_TASK STATEMENT_
Count how many of the lines below contain the string "should", treating uppercase and lowercase as different, and reply with only that number.

DATA section start

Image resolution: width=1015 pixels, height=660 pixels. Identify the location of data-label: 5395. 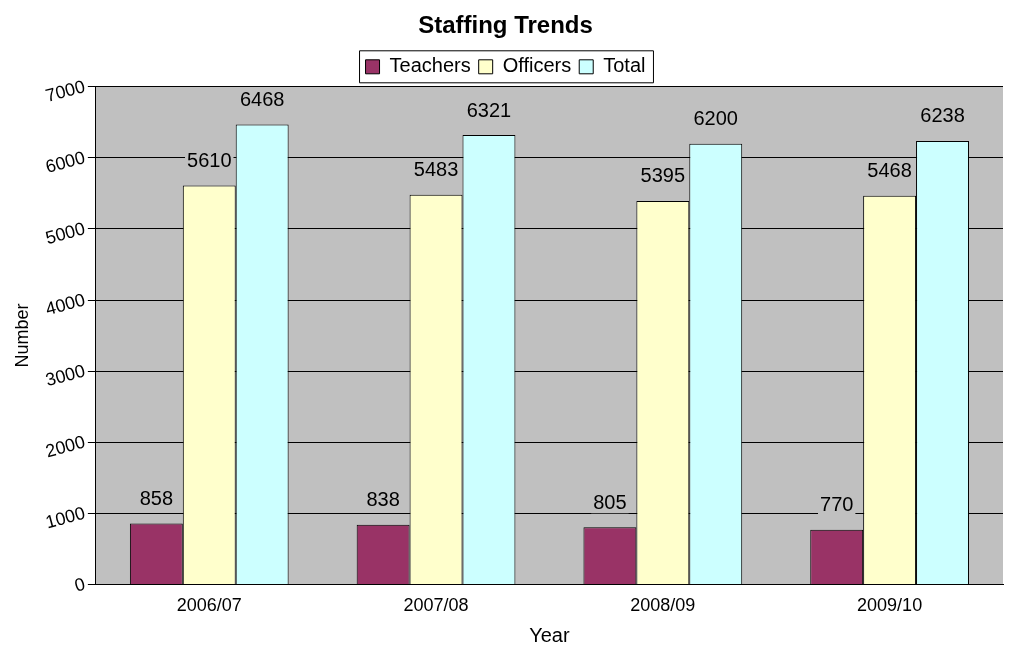
(663, 176).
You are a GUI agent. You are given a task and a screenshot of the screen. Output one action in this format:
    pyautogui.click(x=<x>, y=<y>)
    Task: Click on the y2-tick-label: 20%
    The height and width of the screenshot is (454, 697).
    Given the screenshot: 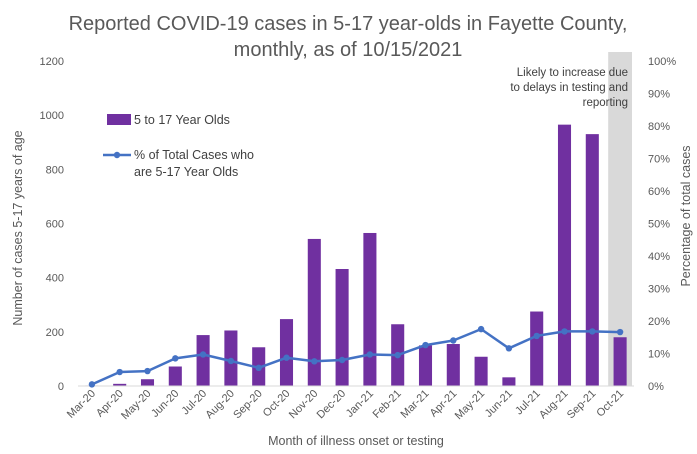 What is the action you would take?
    pyautogui.click(x=659, y=322)
    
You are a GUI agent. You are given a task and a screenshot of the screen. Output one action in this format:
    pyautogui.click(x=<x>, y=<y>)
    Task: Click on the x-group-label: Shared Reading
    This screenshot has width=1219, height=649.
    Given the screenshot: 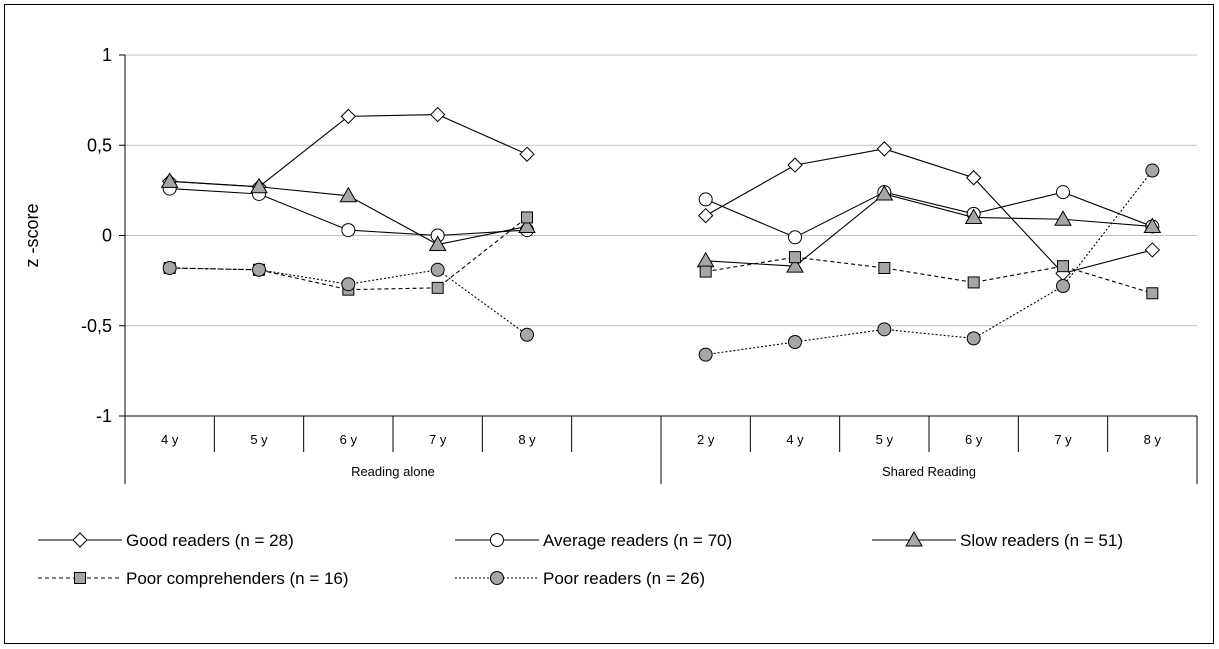 What is the action you would take?
    pyautogui.click(x=929, y=472)
    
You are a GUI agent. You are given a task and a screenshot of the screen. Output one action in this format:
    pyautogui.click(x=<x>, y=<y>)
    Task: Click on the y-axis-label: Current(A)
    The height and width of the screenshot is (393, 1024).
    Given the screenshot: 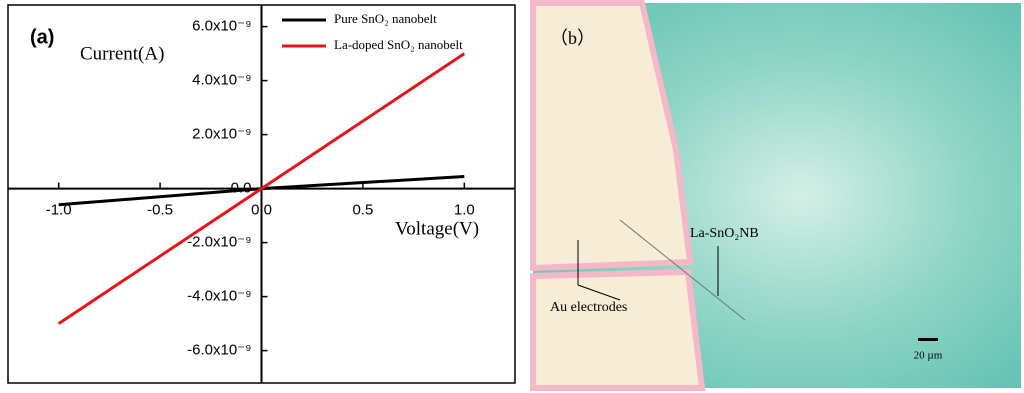 What is the action you would take?
    pyautogui.click(x=122, y=54)
    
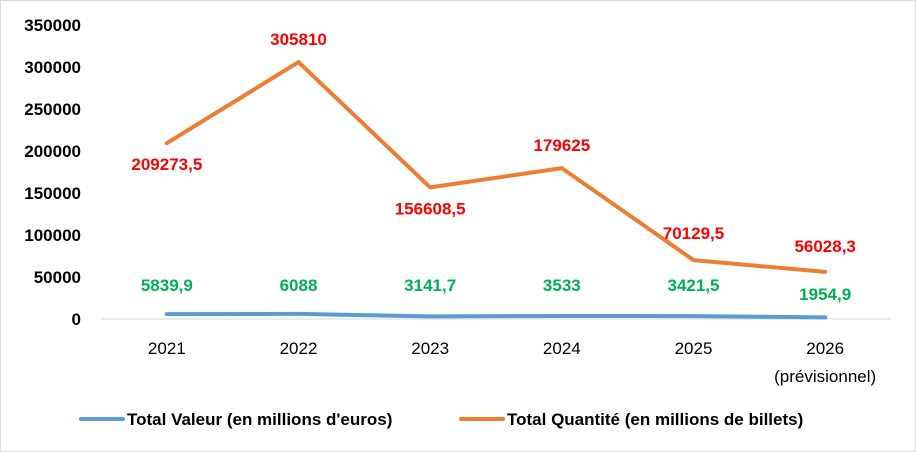  What do you see at coordinates (825, 294) in the screenshot?
I see `valeur-data-label: 1954,9` at bounding box center [825, 294].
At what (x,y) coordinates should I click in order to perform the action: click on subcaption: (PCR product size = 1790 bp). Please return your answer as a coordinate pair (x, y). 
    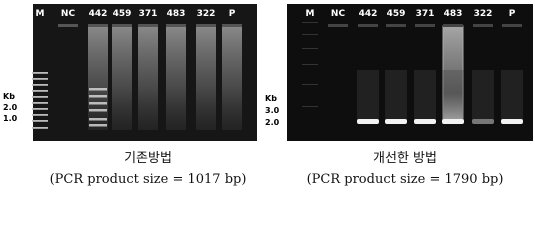
    Looking at the image, I should click on (406, 180).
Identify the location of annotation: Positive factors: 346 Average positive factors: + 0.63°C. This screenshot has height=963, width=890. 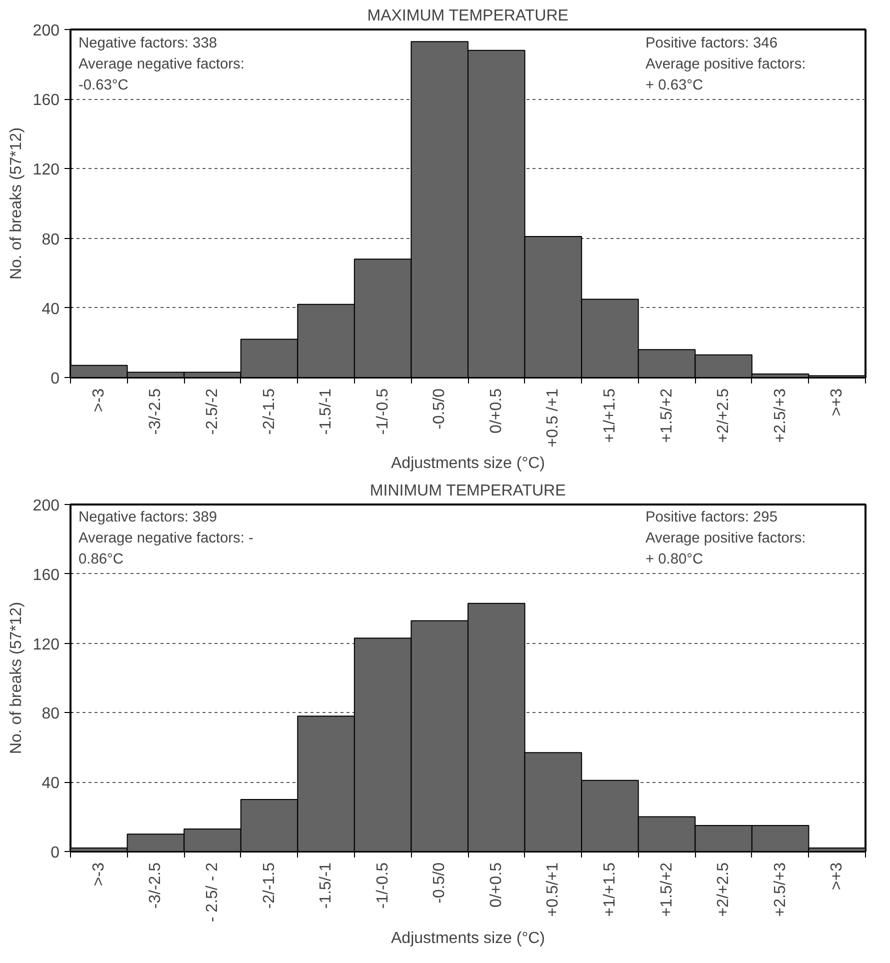
(726, 65).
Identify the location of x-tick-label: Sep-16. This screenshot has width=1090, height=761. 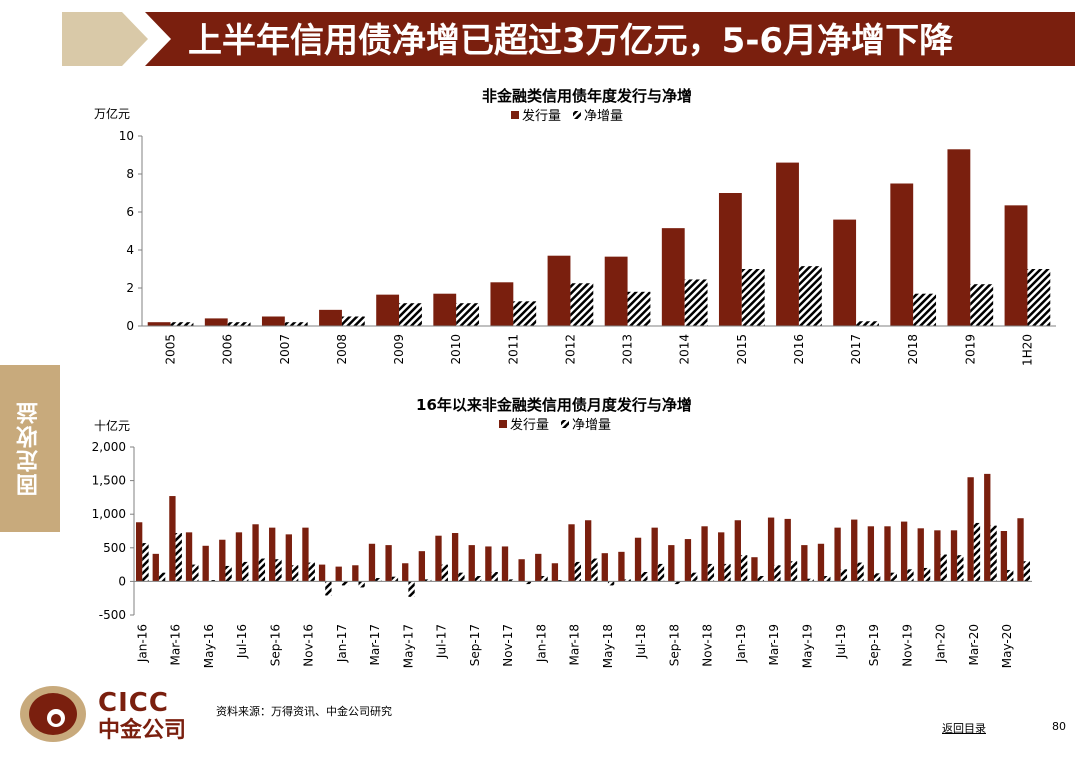
(275, 645).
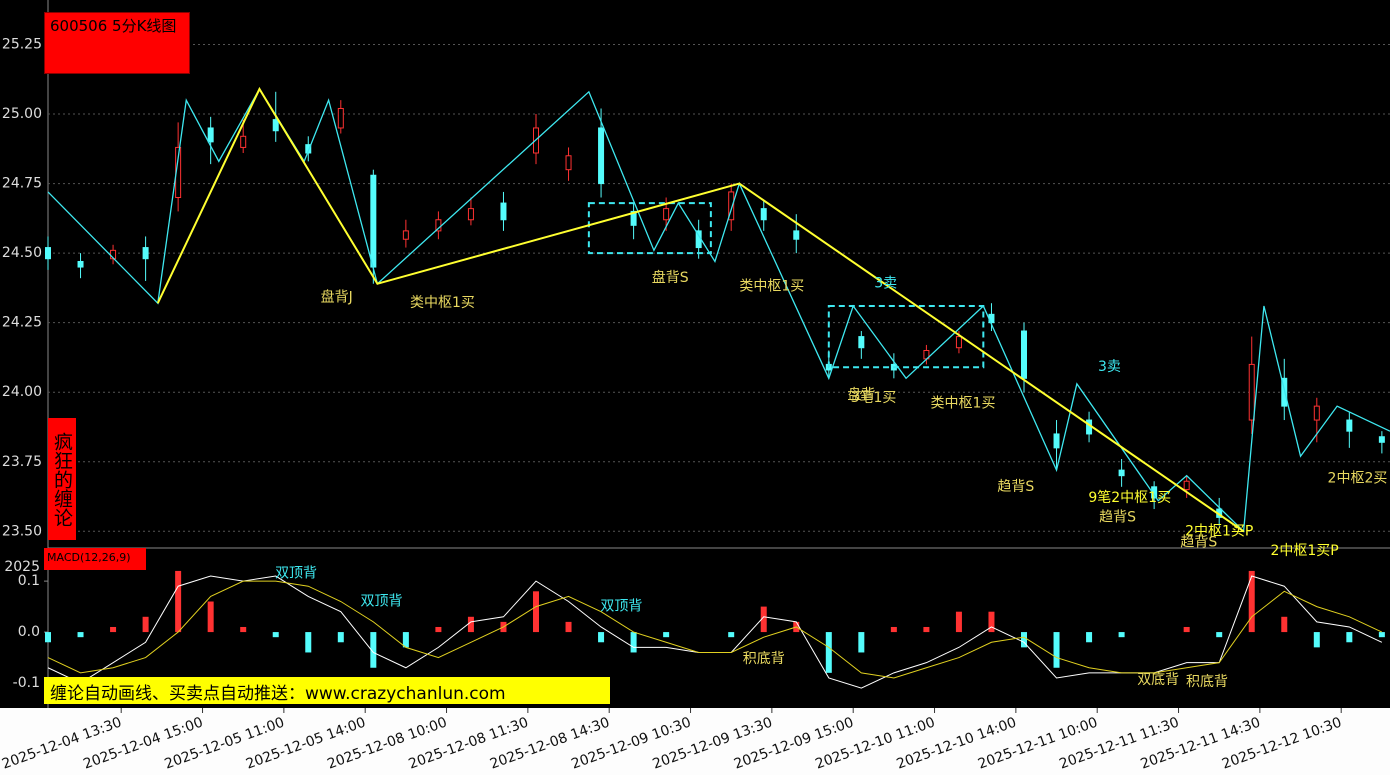  Describe the element at coordinates (670, 278) in the screenshot. I see `annotation: 盘背S` at that location.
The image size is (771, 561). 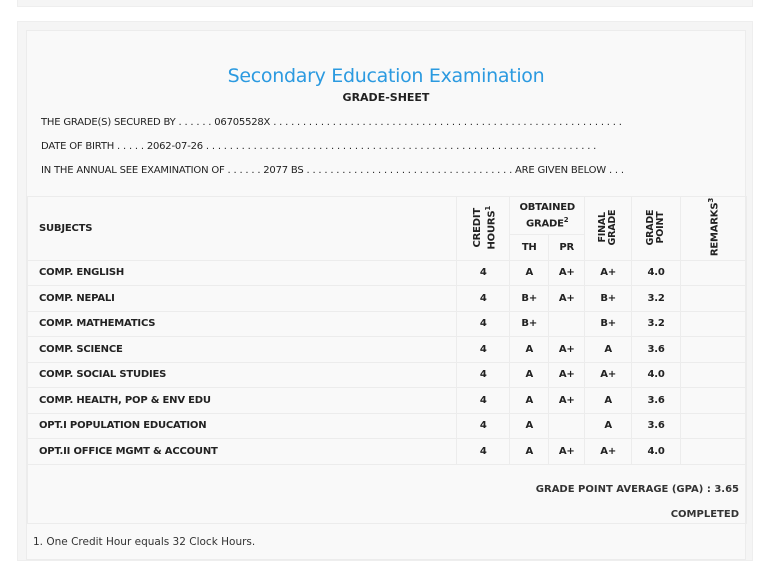 I want to click on header-pr: PR, so click(x=567, y=248).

DATA section end

_EXERCISE RESULT_
2